Arbeidsparticipatie vanuit mensenrechtenperspectief

Op 1 juni 2018 was ik aanwezig bij een expertmeeting over de arbeidsparticipatie van mensen met een arbeidsbeperking van het College voor de Rechten van de Mens en het Nederlands Juristen Comité voor de Mensenrechten.

Aanleiding was de Participatiewet en de Wet banenafspraak en quotum arbeidsbeperkten. Volgens het CESCR is een groep mensen met een arbeidsbeperking uitgesloten van deze regelgeving. Deze groep zou een te hoge loonwaarde hebben waardoor gemeenten moeite hebben om een passende baan voor hen te vinden of gemeenten hebben überhaupt geen zicht op deze groep.

De uitsluiting van een groep mensen met een arbeidsbeperking is mogelijk strijdig met het discriminatieverbod in het IVESCR en het VN Verdrag inzake de rechten van personen met een handicap.

Ter sprake kwam dat er door de Wet banenafspraak en quotum arbeidsbeperkten een verslechtering lijkt te zijn wat betreft het recht op werk van mensen met een arbeidsbeperking die buiten de doelgroep van deze wet vallen.  Vanuit mensenrechtenperspectief is dit niet toegestaan. Als aanbeveling kwam naar voren om te kijken naar de mogelijkheid van een proefproces.

Ook het aanspraakrecht op voorzieningen voor werk moet sterker worden. Gemeenten hebben momenteel de vrijheid om voorzieningen al dan niet toe te kennen.
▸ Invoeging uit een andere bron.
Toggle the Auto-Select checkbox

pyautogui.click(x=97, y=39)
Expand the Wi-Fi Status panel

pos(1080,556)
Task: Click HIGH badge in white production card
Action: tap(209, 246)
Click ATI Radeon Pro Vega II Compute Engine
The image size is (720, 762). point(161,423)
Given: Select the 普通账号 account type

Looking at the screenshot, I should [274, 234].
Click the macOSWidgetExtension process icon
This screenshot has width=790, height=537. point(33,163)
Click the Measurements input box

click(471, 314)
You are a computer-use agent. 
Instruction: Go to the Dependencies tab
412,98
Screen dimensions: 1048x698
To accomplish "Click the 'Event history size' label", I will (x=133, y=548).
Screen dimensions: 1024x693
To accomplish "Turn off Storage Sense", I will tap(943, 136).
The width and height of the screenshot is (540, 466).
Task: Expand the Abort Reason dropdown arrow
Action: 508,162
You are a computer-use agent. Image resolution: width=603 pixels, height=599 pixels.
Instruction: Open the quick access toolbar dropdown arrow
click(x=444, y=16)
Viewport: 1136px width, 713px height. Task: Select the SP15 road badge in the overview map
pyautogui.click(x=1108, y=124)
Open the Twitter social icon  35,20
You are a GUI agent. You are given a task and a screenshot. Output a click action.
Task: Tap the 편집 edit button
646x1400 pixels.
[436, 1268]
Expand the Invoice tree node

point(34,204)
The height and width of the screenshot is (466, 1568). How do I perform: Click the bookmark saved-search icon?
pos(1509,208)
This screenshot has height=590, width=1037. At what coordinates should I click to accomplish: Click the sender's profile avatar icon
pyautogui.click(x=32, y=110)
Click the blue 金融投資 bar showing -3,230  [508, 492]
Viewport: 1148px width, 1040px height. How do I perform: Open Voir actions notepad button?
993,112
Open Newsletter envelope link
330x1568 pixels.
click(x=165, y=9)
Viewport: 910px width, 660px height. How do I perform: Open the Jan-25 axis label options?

Een verbetering zou zijn dat gemeenten voorzieningen moeten toekennen tenzij er een duidelijke motivatie is om dat niet te doen: de bewijslast om een aanvraag tot voorzieningen af te wijzen zou bij de overheid moeten liggen.

Wat betreft de decentralisatie kwam naar voren dat de nationale overheid voor haar verantwoordelijkheid zou wegduiken. Echter, de staat is ook verantwoordelijk voor wat er op gemeentelijk niveau gebeurt. We moeten aandringen op toetsing door de centrale overheid of de lokale overheid ook daadwerkelijk voldoet aan de regels.